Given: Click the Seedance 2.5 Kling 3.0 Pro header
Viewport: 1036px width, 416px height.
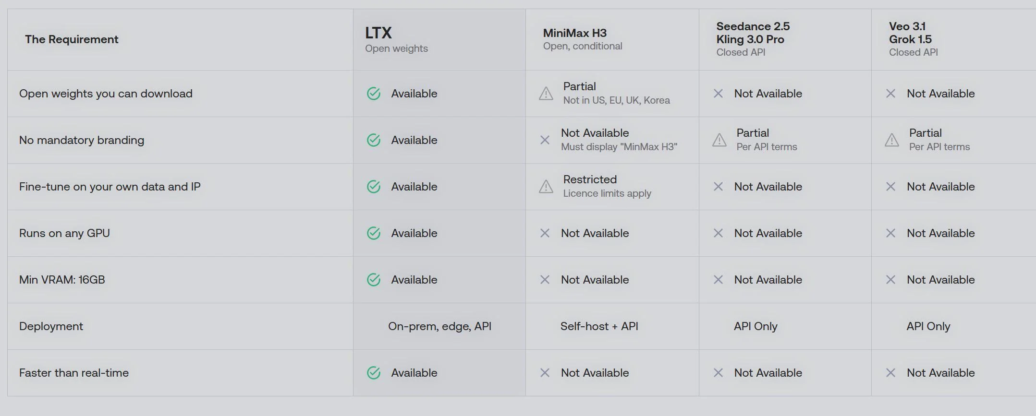Looking at the screenshot, I should [785, 39].
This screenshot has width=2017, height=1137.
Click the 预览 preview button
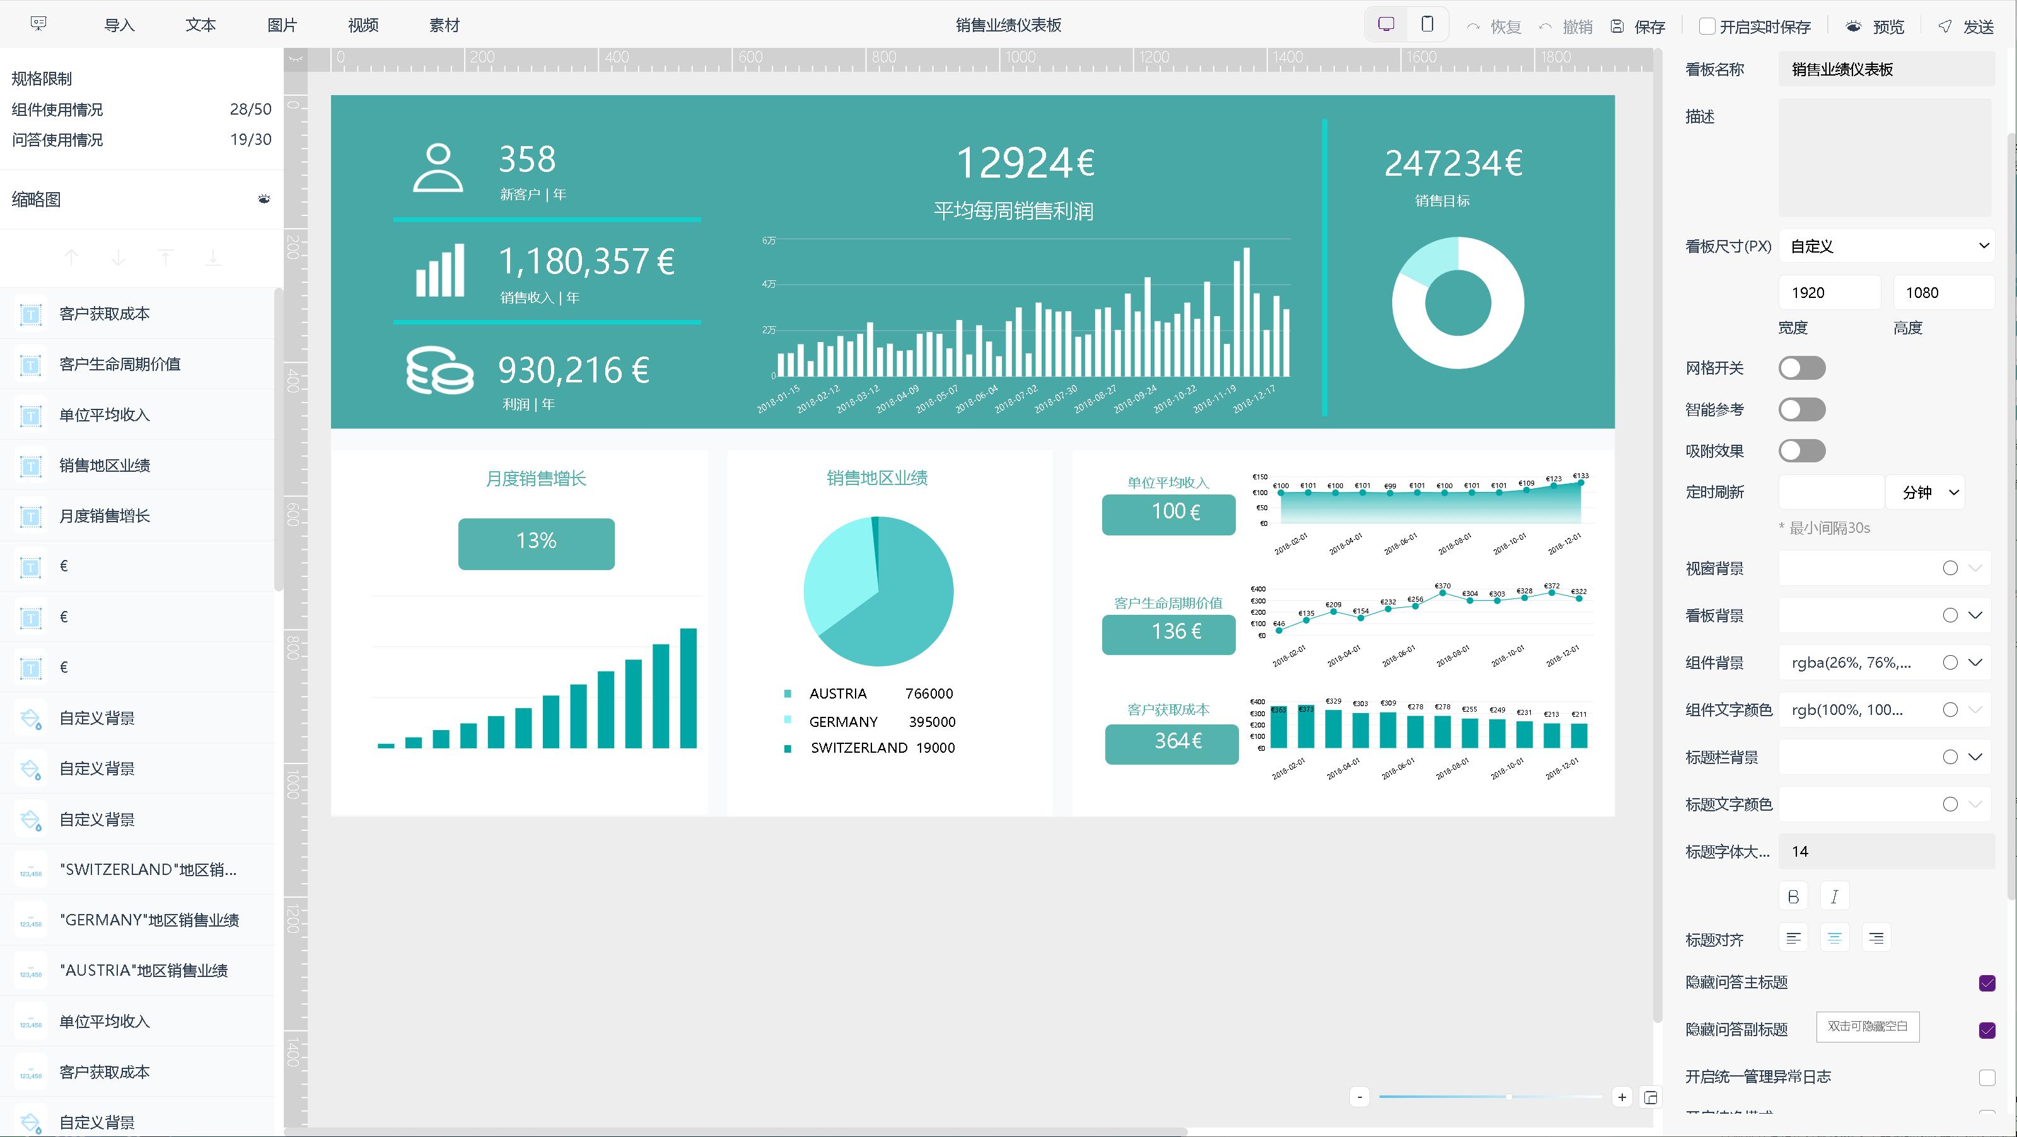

> [EXERCISE DIRECTIONS] Repeat every line of the records above word for word, but leave the pictures out.

> [RESPONSE]
Given: Click the Seedance 2.5 Kling 3.0 Pro header
Viewport: 1036px width, 416px height.
Looking at the screenshot, I should [785, 39].
This screenshot has width=2017, height=1137.
Click the 预览 preview button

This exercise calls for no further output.